> _What is needed_
Copy the rows below exactly as they appear, starting at the line that contains "The image size" and ending after the line that contains "point(327,27)". Leave the pictures out of your copy.

** START OF Given data **

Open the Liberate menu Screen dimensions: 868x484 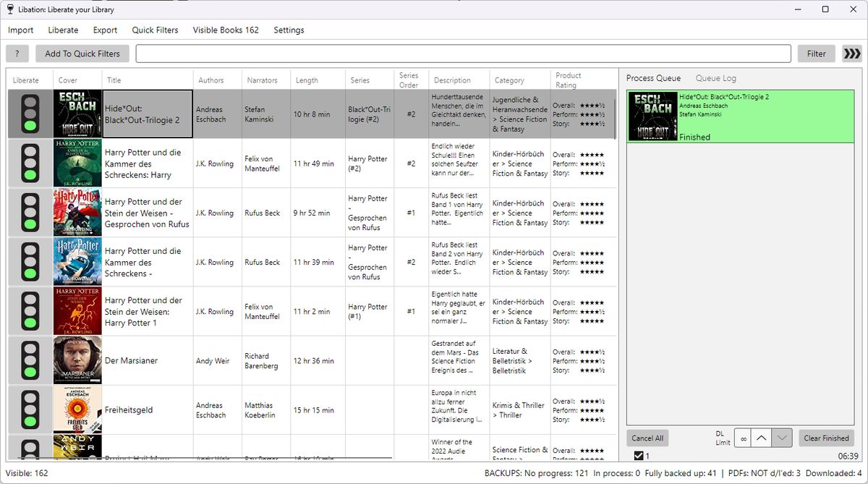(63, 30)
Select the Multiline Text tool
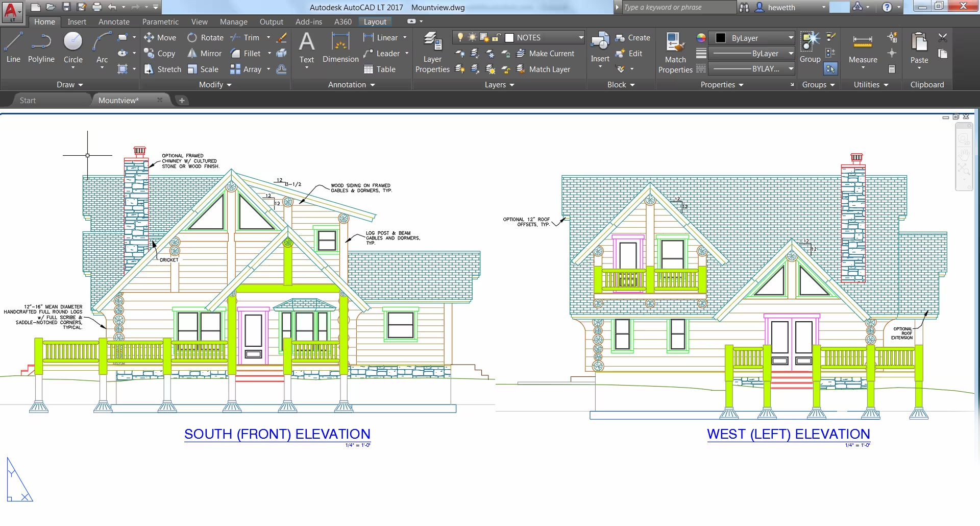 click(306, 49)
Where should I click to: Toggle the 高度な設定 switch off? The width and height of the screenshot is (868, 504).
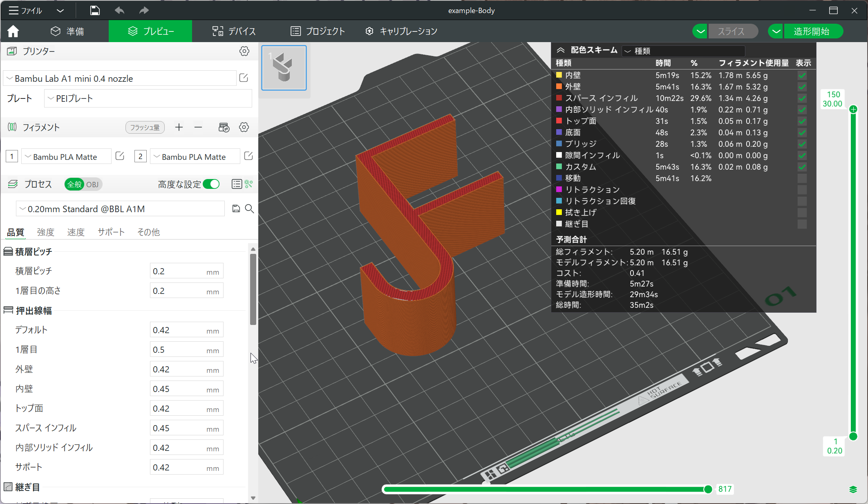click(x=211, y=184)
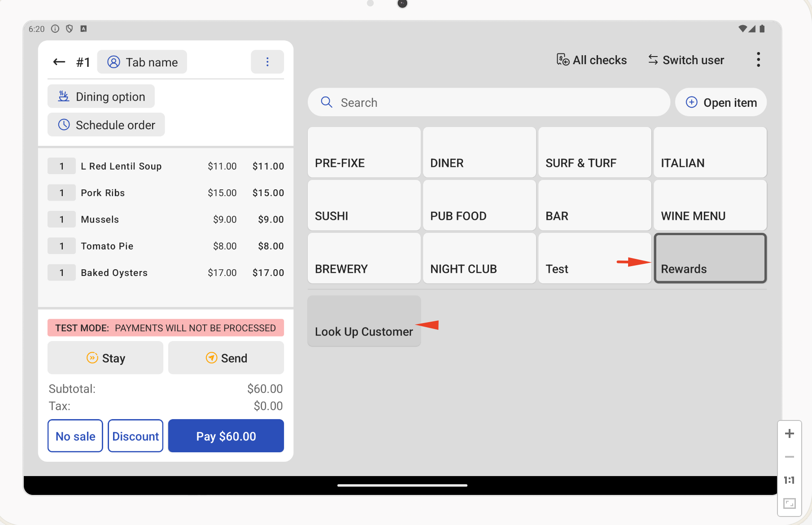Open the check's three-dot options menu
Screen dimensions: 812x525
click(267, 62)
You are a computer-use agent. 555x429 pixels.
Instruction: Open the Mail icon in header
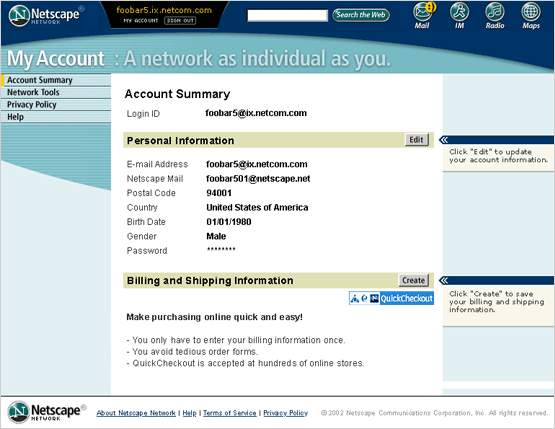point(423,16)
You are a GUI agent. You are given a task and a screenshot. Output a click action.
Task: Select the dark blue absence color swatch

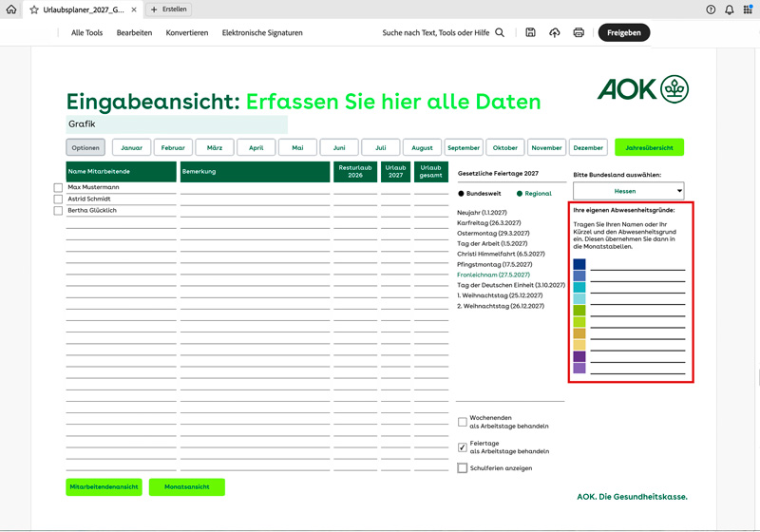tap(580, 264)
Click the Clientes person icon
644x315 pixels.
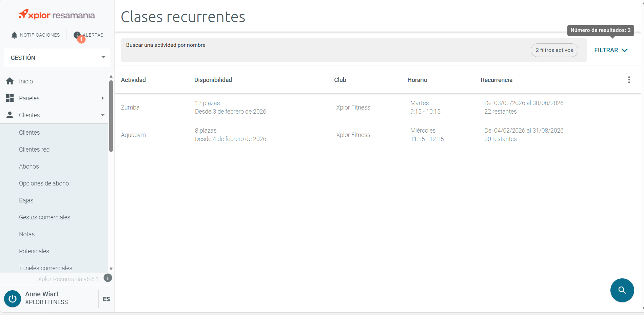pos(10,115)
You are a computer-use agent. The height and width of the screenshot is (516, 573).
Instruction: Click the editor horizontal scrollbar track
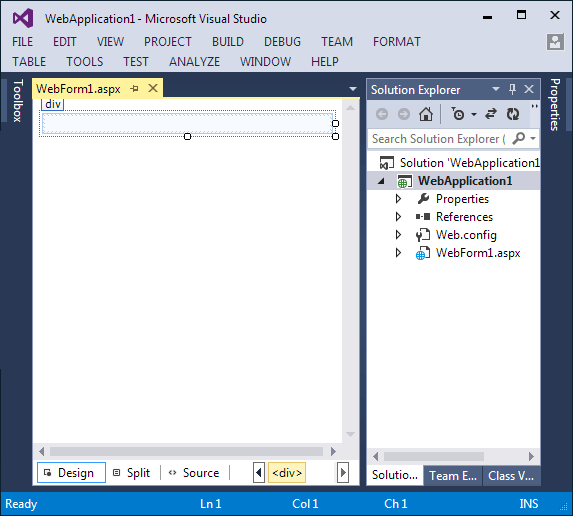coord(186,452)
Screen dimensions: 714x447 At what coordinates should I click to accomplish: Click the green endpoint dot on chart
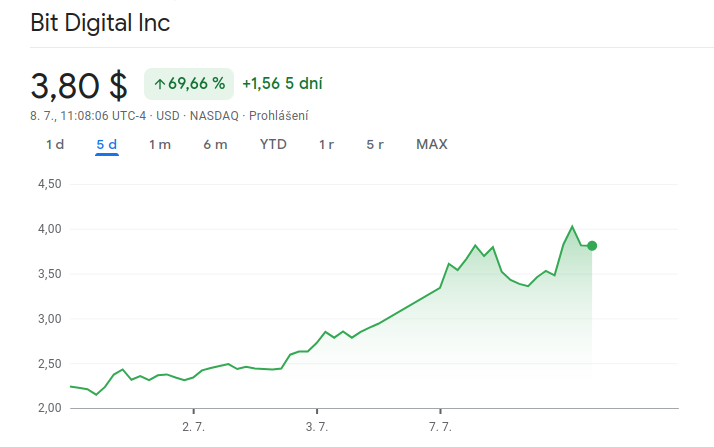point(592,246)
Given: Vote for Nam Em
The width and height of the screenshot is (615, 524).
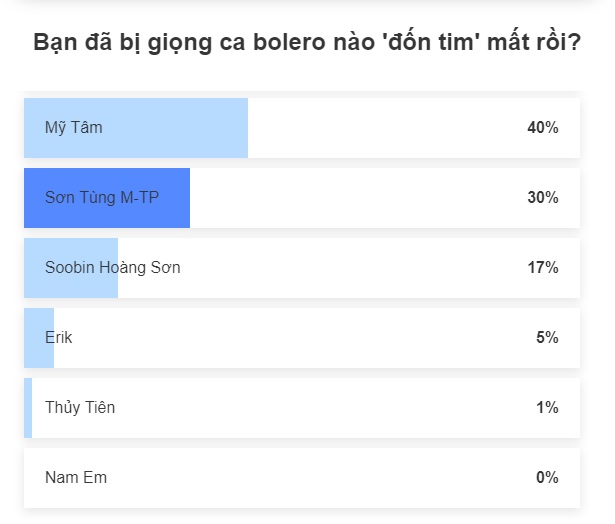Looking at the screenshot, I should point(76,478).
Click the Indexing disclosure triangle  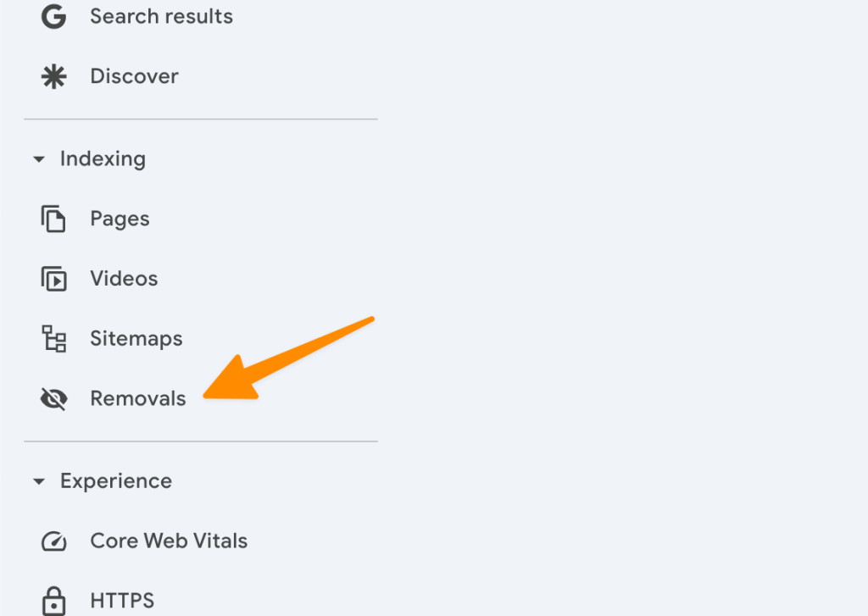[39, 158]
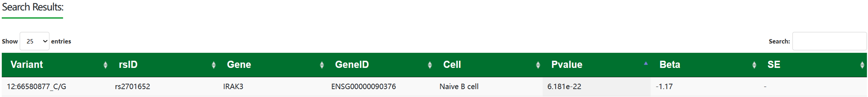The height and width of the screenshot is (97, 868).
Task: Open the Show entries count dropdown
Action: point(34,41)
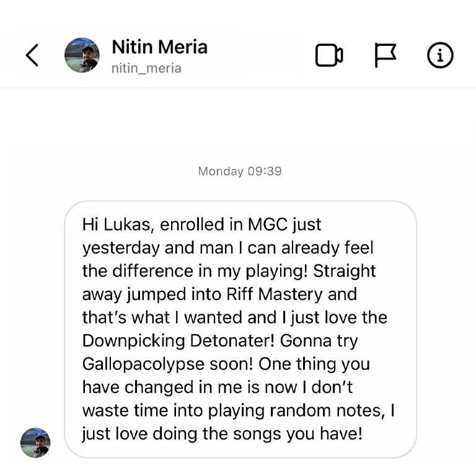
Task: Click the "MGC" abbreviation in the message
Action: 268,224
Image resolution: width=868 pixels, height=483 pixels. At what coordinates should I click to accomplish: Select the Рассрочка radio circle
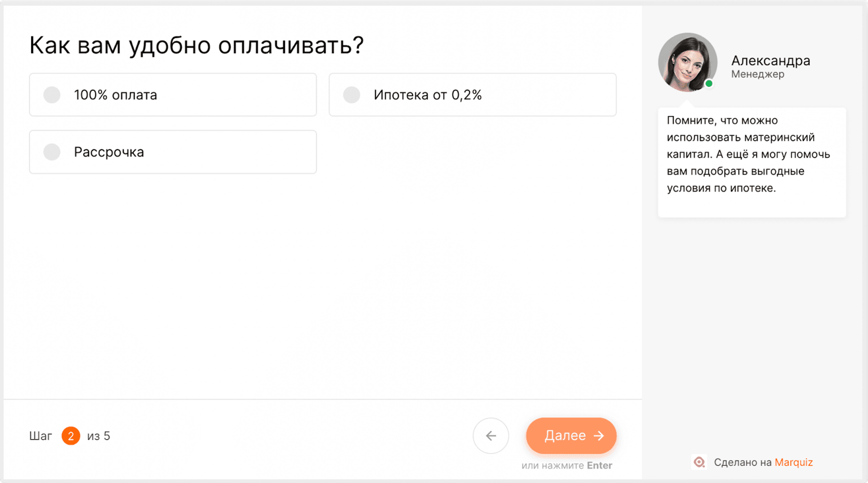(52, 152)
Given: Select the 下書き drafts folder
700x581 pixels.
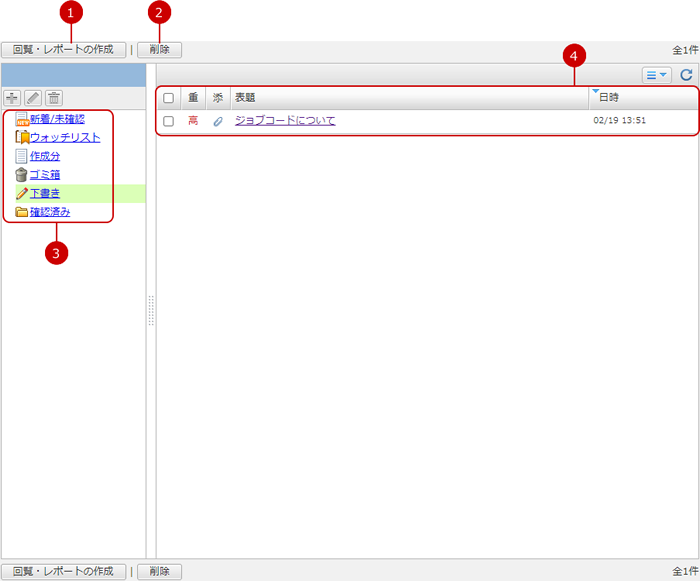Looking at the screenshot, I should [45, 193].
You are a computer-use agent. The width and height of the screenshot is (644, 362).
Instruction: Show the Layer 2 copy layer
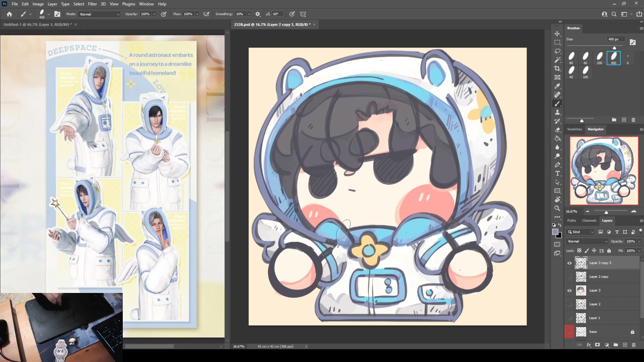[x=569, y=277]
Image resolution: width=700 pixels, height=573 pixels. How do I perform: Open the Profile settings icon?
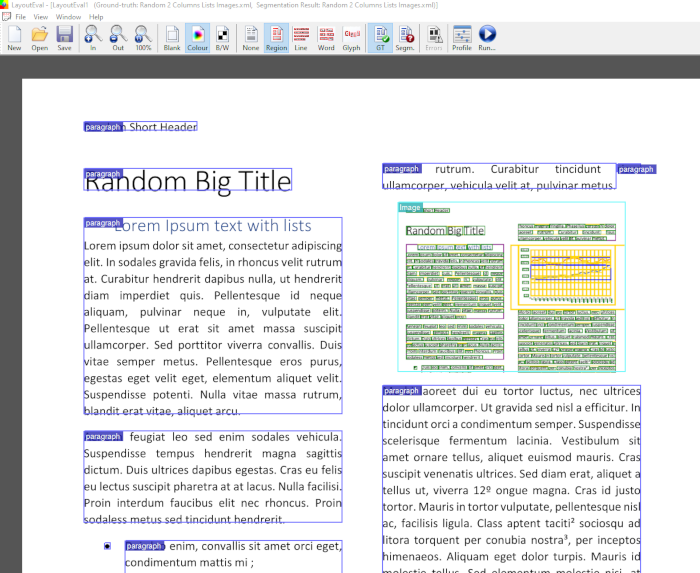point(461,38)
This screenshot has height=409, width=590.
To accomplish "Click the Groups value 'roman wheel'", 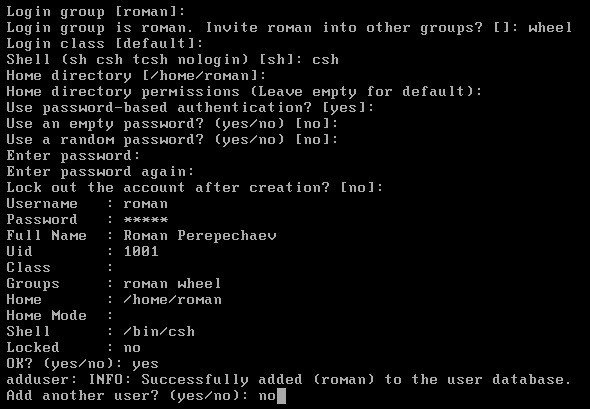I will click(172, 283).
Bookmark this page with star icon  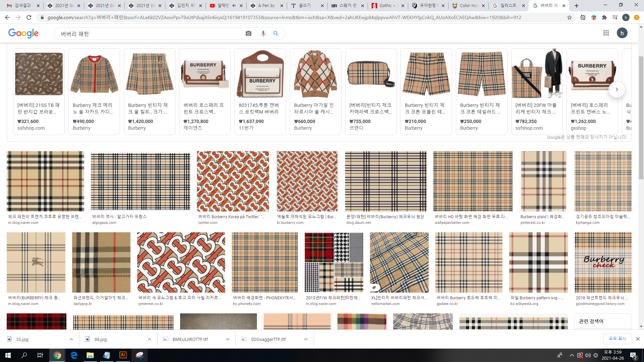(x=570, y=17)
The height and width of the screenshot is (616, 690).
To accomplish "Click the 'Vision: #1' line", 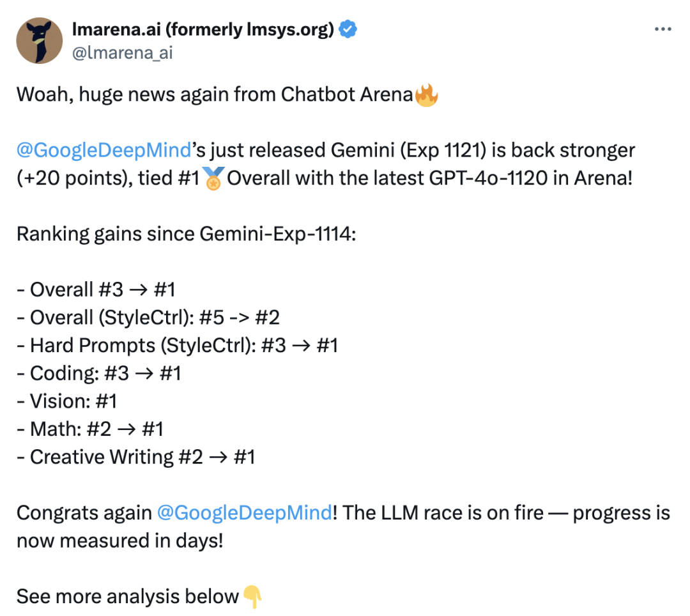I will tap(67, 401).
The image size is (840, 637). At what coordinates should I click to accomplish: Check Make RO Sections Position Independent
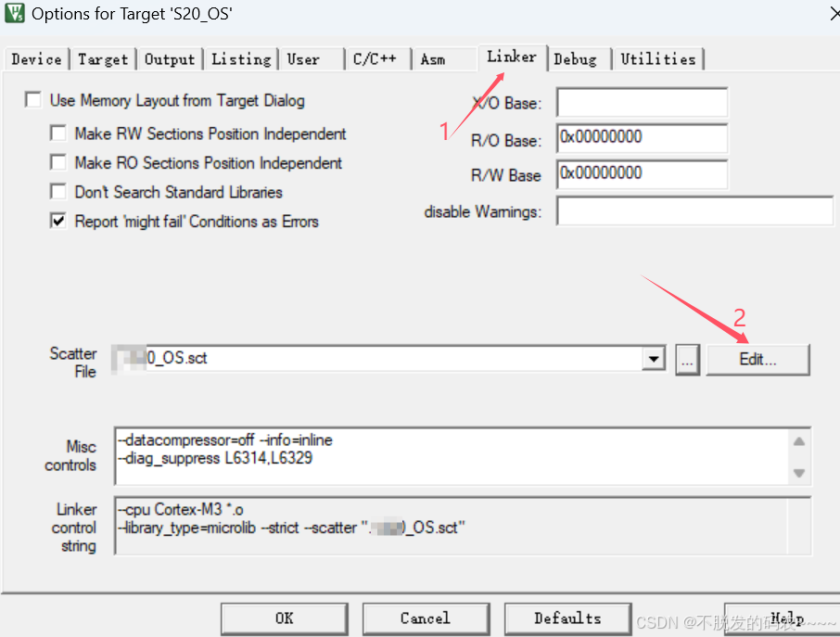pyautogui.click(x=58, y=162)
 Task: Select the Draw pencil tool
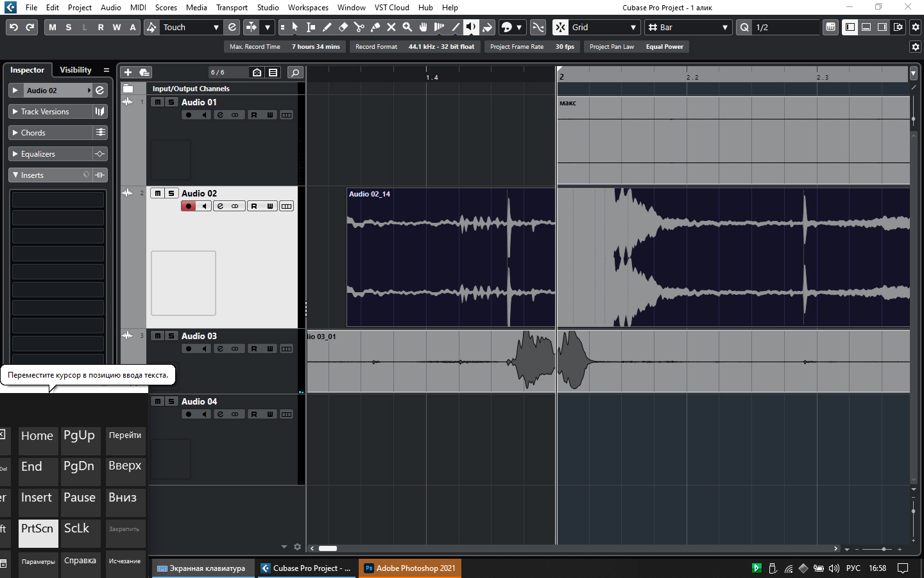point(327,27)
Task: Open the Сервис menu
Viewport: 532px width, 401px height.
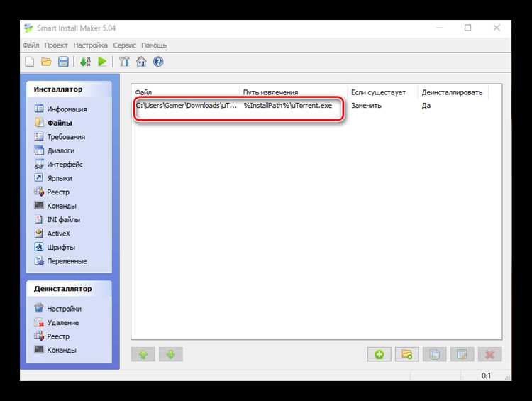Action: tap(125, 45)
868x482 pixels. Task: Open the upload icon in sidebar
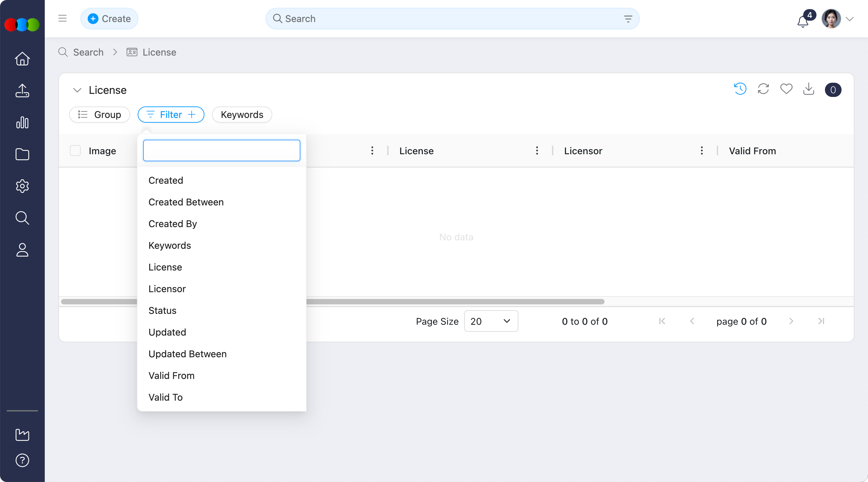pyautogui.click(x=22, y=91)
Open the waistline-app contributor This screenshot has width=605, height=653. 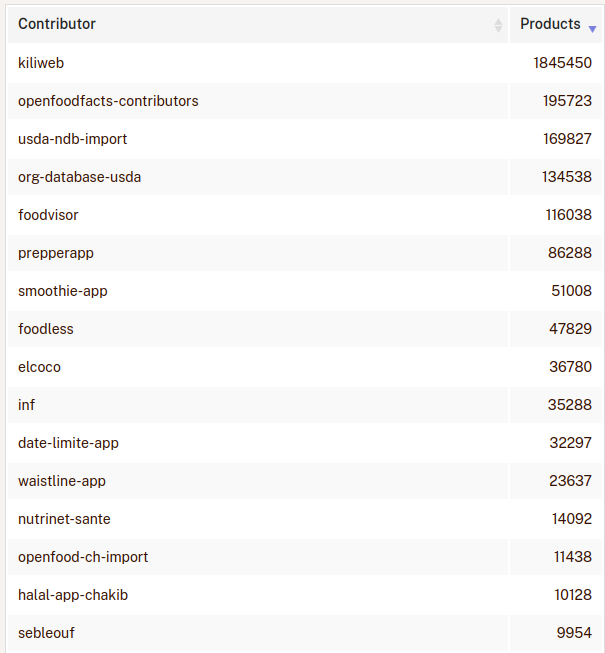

** END OF Given data **

> _Answer_
The image size is (840, 637). At what coordinates should I click to accomplish: Check Make RO Sections Position Independent
pyautogui.click(x=58, y=162)
 Task: Select the Draw pencil tool
point(327,27)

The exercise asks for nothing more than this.